Reproduce every line of the material below verbatim, without changing anything.
=== Supplied material ===
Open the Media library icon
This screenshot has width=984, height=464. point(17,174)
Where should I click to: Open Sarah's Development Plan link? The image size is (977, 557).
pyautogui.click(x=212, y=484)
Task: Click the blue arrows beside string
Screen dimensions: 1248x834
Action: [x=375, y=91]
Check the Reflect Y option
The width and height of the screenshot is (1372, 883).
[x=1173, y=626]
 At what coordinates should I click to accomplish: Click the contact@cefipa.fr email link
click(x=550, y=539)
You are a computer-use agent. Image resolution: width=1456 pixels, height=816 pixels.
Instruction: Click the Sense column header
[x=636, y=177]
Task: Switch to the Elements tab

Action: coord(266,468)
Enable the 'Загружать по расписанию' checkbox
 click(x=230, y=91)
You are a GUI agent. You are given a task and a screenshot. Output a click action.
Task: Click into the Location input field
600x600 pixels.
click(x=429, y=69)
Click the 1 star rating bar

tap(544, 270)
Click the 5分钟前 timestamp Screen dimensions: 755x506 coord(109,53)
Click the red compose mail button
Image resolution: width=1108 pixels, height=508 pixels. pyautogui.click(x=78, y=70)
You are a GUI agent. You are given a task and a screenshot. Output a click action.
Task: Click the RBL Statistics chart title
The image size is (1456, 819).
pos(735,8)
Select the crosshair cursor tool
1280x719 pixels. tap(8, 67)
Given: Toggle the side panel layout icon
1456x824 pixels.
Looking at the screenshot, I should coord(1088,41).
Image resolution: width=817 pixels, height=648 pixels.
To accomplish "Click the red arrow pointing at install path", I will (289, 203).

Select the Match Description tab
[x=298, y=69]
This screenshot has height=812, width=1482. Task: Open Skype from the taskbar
===
> [Task solution]:
Open the Media library icon
This screenshot has width=984, height=464. point(17,174)
Where should I click to: Open Sarah's Development Plan link? The image size is (977, 557).
pyautogui.click(x=212, y=484)
Task: Click the blue arrows beside string
Screen dimensions: 1248x834
Action: [x=375, y=91]
Check the Reflect Y option
The width and height of the screenshot is (1372, 883).
[x=1173, y=626]
 At what coordinates should I click to accomplish: Click the contact@cefipa.fr email link
click(x=550, y=539)
You are a computer-use agent. Image resolution: width=1456 pixels, height=816 pixels.
Instruction: Click the Sense column header
[x=636, y=177]
Task: Switch to the Elements tab

Action: coord(266,468)
Enable the 'Загружать по расписанию' checkbox
 click(x=230, y=91)
You are a GUI agent. You are given a task and a screenshot. Output a click action.
Task: Click into the Location input field
600x600 pixels.
click(x=429, y=69)
Click the 1 star rating bar

tap(544, 270)
Click the 5分钟前 timestamp Screen dimensions: 755x506 coord(109,53)
Click the red compose mail button
Image resolution: width=1108 pixels, height=508 pixels. pyautogui.click(x=78, y=70)
You are a GUI agent. You are given a task and a screenshot. Output a click action.
Task: Click the RBL Statistics chart title
The image size is (1456, 819).
pos(735,8)
Select the crosshair cursor tool
1280x719 pixels. tap(8, 67)
Given: Toggle the side panel layout icon
1456x824 pixels.
Looking at the screenshot, I should coord(1088,41).
Image resolution: width=817 pixels, height=648 pixels.
To accomplish "Click the red arrow pointing at install path", I will (289, 203).

Select the Match Description tab
[x=298, y=69]
This screenshot has height=812, width=1482. Task: Open Skype from the taskbar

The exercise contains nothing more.